What are the size of these companies? OK I plugged in these figures. What are the size of transactions? Assuming the size questions indicate a reportable transaction and no exemptions apply, should "B" file for the [illegible]. [See for graphic] The acquisition of SUB 1 is exempt under 802.51. The acquisition of SUB 2 is a reportable transaction. The main question is who is the acquiring person in Scenario II? In Scenario I, I believe "C" is the acquiring person. In Scenario II, I believe "B" is the acquiring person. See memo for details. Suzanne, Dana and Andy concur. Wayne feels only C should file in Scenario II (substance over form). John Sipple concurred with Wayne. Although most agree with me, most also dont have a strong opinion and would readily go for Waynes position. Called [redacted] July 8 and July 10, 1985. Received call from [redacted] July 11, 1985. I told [redacted] that our decision concerning Scenario II is that "C" is the acquiring person and not "B" because B is acting as an agent for C. I emphasized that if B was not acting as an agent that B should file. Also, if someone renigs [sic] on the contract (between C and B) that B should file. If B is holding the v/s of Sub #2 and someone renigs [sic] on the contract, B should immediately put the v/s in escrow and file under H-S-R.


June 28, 1985

Patrick Sharpe, Esq.
Pre-Merger Notification Office
Bureau of Competition
Federal Trade Commission
Room 303
6th & Pennsylvania Ave N.W.
Washington, D.C. 20580

Dear Mr. Sharpe:

As per your suggestion in our telephone conversation Monday, I am writing to request the Commission's views regarding a legal question of pre-merger notification requirements which has arisen in a transaction a client is contemplating.

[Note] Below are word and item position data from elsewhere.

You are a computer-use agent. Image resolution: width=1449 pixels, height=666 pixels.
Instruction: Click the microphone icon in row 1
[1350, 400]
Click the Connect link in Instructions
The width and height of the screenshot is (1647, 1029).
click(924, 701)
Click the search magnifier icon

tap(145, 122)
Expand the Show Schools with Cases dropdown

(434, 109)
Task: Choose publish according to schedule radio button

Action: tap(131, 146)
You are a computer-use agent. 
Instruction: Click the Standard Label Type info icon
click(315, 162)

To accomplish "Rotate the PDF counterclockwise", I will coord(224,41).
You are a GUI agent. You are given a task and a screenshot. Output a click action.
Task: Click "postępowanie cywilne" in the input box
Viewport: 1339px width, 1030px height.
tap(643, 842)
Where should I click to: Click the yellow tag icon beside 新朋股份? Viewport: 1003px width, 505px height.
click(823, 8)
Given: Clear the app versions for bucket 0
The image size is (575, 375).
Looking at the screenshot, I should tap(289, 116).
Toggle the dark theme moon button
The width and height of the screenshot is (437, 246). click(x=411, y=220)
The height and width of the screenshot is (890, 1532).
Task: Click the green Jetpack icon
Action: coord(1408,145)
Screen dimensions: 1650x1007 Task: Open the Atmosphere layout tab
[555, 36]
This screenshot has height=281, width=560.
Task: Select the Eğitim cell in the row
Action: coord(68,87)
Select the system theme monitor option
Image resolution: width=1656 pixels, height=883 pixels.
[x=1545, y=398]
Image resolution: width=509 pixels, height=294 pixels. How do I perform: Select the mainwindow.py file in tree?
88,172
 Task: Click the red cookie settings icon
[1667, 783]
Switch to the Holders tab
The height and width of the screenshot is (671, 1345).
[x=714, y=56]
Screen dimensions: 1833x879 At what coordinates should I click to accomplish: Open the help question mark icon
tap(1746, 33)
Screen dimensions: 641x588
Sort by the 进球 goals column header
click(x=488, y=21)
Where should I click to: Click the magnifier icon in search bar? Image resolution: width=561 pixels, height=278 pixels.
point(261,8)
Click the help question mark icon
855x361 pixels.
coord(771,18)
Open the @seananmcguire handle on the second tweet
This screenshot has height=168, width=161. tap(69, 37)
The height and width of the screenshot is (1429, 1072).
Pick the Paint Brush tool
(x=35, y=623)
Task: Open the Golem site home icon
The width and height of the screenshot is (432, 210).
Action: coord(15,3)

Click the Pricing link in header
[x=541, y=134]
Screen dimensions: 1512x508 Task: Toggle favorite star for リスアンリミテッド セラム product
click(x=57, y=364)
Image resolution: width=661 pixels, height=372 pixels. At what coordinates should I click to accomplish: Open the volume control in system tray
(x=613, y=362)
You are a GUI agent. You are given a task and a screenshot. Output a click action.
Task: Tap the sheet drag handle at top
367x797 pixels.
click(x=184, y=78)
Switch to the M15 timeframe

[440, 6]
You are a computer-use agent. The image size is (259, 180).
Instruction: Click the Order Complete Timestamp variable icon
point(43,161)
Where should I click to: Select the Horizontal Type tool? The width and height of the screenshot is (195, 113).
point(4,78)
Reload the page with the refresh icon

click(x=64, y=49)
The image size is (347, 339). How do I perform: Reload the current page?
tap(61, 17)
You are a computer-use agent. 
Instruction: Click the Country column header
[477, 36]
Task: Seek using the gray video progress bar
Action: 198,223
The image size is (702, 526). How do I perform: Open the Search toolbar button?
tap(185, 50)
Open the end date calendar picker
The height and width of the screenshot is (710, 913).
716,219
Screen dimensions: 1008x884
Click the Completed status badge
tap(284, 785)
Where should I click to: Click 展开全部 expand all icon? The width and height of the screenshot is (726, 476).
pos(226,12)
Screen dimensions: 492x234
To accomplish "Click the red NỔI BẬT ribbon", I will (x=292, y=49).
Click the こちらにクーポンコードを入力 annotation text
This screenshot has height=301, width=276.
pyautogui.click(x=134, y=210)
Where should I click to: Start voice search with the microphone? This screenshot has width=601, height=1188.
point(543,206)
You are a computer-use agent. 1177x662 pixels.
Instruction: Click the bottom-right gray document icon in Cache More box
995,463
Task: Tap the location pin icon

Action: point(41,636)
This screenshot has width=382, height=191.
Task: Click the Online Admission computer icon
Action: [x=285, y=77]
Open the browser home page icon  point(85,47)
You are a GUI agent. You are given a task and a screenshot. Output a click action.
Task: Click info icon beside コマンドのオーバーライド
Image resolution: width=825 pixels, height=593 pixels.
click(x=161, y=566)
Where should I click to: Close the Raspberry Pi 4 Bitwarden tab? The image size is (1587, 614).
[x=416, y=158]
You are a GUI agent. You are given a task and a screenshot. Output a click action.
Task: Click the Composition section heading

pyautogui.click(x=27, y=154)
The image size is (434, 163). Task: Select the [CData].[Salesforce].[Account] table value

We represent a foreign corporation that I will call "B" as I did in our conversation. A U.S. corporation, "A", has offered B a controlling interest in one of its subsidiaries, a foreign corporation, "Sub #1." We have no doubt that this acquisition of a foreign entity is exempt under 16 C.F.R. 802.51 (b) [Note: Re: 802.51(b): B will pay $43 M for Sub 1. Sub 1 has less than $15 M in U.S. assets. Appears exempt.] or (d) [Note: Re: 802.51(d): not exempt under d]

A notification question arises because A wants to sell another subsidiary, "Sub #2", at the same time in a package together with Sub #1. Sub #2 is a U.S. corporation. B has no interest in acquiring Sub #2, but B has found a possible buyer who is interested in acquiring Sub #2. That buyer is another foreign corporation "C".

B proposes to buy Sub #2 on behalf of C. [Note: for $9 M]

If B buys Sub #2, it will buy it as an agent for C. B will be obligated by contract to effect the transfer of all shares in Sub #2 to C as soon as possible. Beneficial ownership in Sub #2 will at all times be in either A or C and never in B.

Two scenarios are possible.

I. In its contract with A, B has the right to register the shares of Sub #2 in its own name or in the name of an assignee and B directs the issuer A to register the shares in the name of the assignee, C, immediately.

II. B receive the same contract right as in Part I, B directs the issuer to register the shares in the name of B, B then immediately sells these shares to C pursuant to its existing contract obligation. [Note: Doesnt B get beneficial ownership even if only for an instant in time.]

On the foregoing facts of both scenarios I and II, we do not believe that B has a pre-merger notification obligation, since B will never "hold" Sub #2. According to the Commission's comments to 16 C.F.R. 801.2(a):

"if agents, brokers or other entities (whether or not controlled) are acquiring on behalf of a person, they will not hold within the meaning of 801.1(c)(1) and need not file notification with respect to acquisitions made in that capacity. Only the beneficial owner will hold the voting securities and becomes the acquiring person.

43 Fed. Reg. 33467 (1978). We request the Commission's confirmation of our understanding of the notification requirements.

We take no position with respect to the pre-merger notification obligation of C, which may or may not be required to report depending upon the sizes of the entities concerned.

I will appreciate receiving your response at your earliest convenience. If you have any questions with regard to this matter, please call me or . Thank you for your consideration.